Sometimes, though, it feels like the dawn will never come. As if you’re stuck in some perpetual state of misery… with no end in sight.
For APEMAN Erin Doherty, the light eventually came… just when she thought it never would.
Growing up, I was always known as a ‘brute’ and ‘the bigger one,’” she said. “These became things I would end up getting bullied for. Eventually, I got tired of hearing these comments as anyone would. I began to become more aware of food, exercise and my body. What started as joining Track & Field and counting calories very, very quickly turned into something much more than I intended.”
The summer before her sophomore year of high school, she lost about 30 pounds in one month and got extremely obsessive with exercise and what she ate. After a routine physical, she was immediately admitted to the hospital for a low heart rate.
Little did she know that trip to the hospital would open Pandora’s Box.
“For the rest of my high school education, I was in and out of treatment facilities for Anorexia Nervosa and Exercise Bulimia,” she said. “I became addicted to feeling empty, fragile and weak. I severely restricted my intake and would run until I burnt off double whatever minuscule amount I consumed. Although I was tired, I was constantly chasing the high that my eating disorder gave me. I was no longer living for myself; I was either eating to please other people or succumbing to the voice in my head. I was completely disconnected from my body and in denial that what I was doing could have serious repercussions.”
For a while, she thought she was alright. But she was still deeply unhappy and insecure about her health. Things would eventually get worse during her senior year and teachers contacted her family with concerns as she continued turning to anorexia. After a weigh-in, she was sent to the hospital again but with much greater urgency; she was down nearly 70 pounds and her body began to fail her.

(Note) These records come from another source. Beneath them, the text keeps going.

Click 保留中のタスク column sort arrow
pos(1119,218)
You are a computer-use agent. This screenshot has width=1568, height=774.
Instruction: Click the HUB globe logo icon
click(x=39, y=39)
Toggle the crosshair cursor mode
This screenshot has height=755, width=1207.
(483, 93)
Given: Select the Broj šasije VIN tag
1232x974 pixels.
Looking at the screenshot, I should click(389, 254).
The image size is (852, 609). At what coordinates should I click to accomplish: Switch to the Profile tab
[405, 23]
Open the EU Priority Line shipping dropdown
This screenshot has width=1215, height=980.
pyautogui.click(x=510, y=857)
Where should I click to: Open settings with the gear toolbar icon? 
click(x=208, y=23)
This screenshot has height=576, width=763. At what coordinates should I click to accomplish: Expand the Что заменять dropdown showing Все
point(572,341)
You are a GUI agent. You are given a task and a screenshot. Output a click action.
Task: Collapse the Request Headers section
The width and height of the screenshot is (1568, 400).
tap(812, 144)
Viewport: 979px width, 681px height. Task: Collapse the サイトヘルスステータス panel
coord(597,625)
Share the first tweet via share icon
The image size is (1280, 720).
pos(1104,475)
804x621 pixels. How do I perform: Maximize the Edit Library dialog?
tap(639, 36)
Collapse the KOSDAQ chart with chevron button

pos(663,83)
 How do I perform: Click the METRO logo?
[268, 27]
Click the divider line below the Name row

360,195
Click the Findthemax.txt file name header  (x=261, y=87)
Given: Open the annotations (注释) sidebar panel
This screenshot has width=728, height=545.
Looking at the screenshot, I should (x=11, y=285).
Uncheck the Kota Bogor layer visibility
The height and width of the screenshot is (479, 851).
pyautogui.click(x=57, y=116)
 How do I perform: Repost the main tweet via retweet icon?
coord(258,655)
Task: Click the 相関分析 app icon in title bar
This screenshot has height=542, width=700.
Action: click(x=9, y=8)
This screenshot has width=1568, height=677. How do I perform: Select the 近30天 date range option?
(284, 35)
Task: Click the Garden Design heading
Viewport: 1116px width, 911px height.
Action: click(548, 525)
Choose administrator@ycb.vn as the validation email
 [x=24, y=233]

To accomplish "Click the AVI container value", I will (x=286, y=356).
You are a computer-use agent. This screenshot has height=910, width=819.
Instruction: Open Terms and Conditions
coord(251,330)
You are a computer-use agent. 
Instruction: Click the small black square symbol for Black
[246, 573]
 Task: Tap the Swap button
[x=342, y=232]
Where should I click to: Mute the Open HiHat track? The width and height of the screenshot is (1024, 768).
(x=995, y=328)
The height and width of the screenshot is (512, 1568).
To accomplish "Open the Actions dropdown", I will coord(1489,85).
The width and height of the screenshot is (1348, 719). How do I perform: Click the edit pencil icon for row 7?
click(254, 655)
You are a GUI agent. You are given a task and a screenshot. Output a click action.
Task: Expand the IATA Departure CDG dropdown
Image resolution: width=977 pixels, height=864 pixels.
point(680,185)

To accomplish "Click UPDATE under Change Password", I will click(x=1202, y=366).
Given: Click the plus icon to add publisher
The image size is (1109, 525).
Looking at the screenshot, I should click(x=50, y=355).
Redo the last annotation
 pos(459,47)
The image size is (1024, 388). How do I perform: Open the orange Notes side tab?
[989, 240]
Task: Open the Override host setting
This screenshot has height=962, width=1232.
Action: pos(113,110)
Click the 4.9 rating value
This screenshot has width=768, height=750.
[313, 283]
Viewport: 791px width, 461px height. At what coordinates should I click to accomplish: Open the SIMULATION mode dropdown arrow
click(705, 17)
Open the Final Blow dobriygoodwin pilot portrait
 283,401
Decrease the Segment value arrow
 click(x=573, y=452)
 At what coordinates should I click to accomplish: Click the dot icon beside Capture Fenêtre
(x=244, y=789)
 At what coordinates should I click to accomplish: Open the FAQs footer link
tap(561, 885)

“My heart rate was in the high 20s, my liver was under extreme stress, and I experienced bleeding from my intestines,” Erin recalled. “Doctors were scared and warned about heart attacks, yet all I could even think about was, ‘I am going to get so huge sitting in this hospital bed. I don’t even need to be here.’”
Despite her pleas, she was admitted into treatment again and lived away from her family which left her with plenty of time to think. She remembers feeling deep guilt, shame. Anorexia had robbed her of her independence, friends and trust of herself and others.
“I went through the motions, cried more than I ever had before, and was forced to face deeply rooted issues,” Erin said. “With hard work and dedication, I was discharged from residential treatment in time for Thanksgiving and was exempt from my finals with As.”
Ultimately, her journey was just beginning.
Months after her releases, she had been stable for a long period of time and made progress mentally and physically. She approached her family with the aspiration she had been juggling with; she wanted to hire a personal trainer.
“My parents, through tears, granted me permission to do so which included getting another gym membership,” Erin said. “When contacting my personal trainer, I was blunt about my illness for the first time. I said, ‘I have suffered from anorexia and have almost no muscle. I want to be strong. How can you help me?’ She gladly took me under her wing and, to my relief, when I entered the gym for the first time, there were no ‘cardio bunnies’ or armies of treadmills. Instead, I saw strong men and women lifting very heavy weights, several squat racks, deadlift platforms and atlas stones.”
As she began training, she knew she would face hunger and fatigue. Erin knew she’d have to eat in order to even have the energy to continue going.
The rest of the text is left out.